Prime Minister John Key has repeatedly rejected the idea that New Zealand is a tax haven while appointing former PricewaterhouseCoopers chief John Shewan to look into disclosure rules for New Zealand's foreign trust regime. He has been forced to defend his own government after it was disclosed that his former lawyer, Ken Whitney, was a member of a lobby group for the local foreign trust industry that had urged Revenue Minister Todd McClay not to let the Inland Revenue Department conduct a review of New Zealand's permissive foreign trust regime.

The United Future leader said he was also concerned that the tax department hadn't flagged any issues with the foreign trust regime while he was the minister.
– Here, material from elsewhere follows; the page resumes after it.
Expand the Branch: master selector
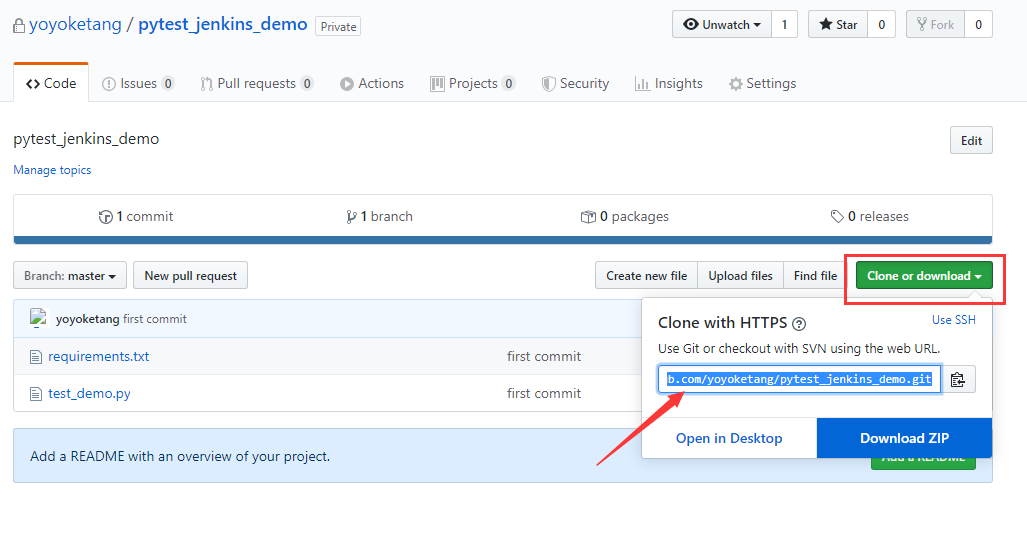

"Was Inland Revenue not aware of what was going on, or did they genuinely perceive the issue to be unimportant," he said.

Some 11.5 million documents from Mossack Fonseca, the Panamanian law firm at the centre of the Panama Papers leak, are to be made public early tomorrow. More than 61,000 of the 11.5 million documents set to be released online tomorrow mention New Zealand. According to Nicky Hager, who is part of an international group of investigative journalists who have had access to the papers, more than 61,000 of them mention New Zealand.

Dunne said New Zealand has made progress in signing up to double tax agreements and tax information exchange agreements in recent years but none has yet been inked with South American states that have been among the most active in establishing foreign trusts in New Zealand. More work was needed to ensure such trusts weren't vehicles for criminal tax evasion and money-laundering.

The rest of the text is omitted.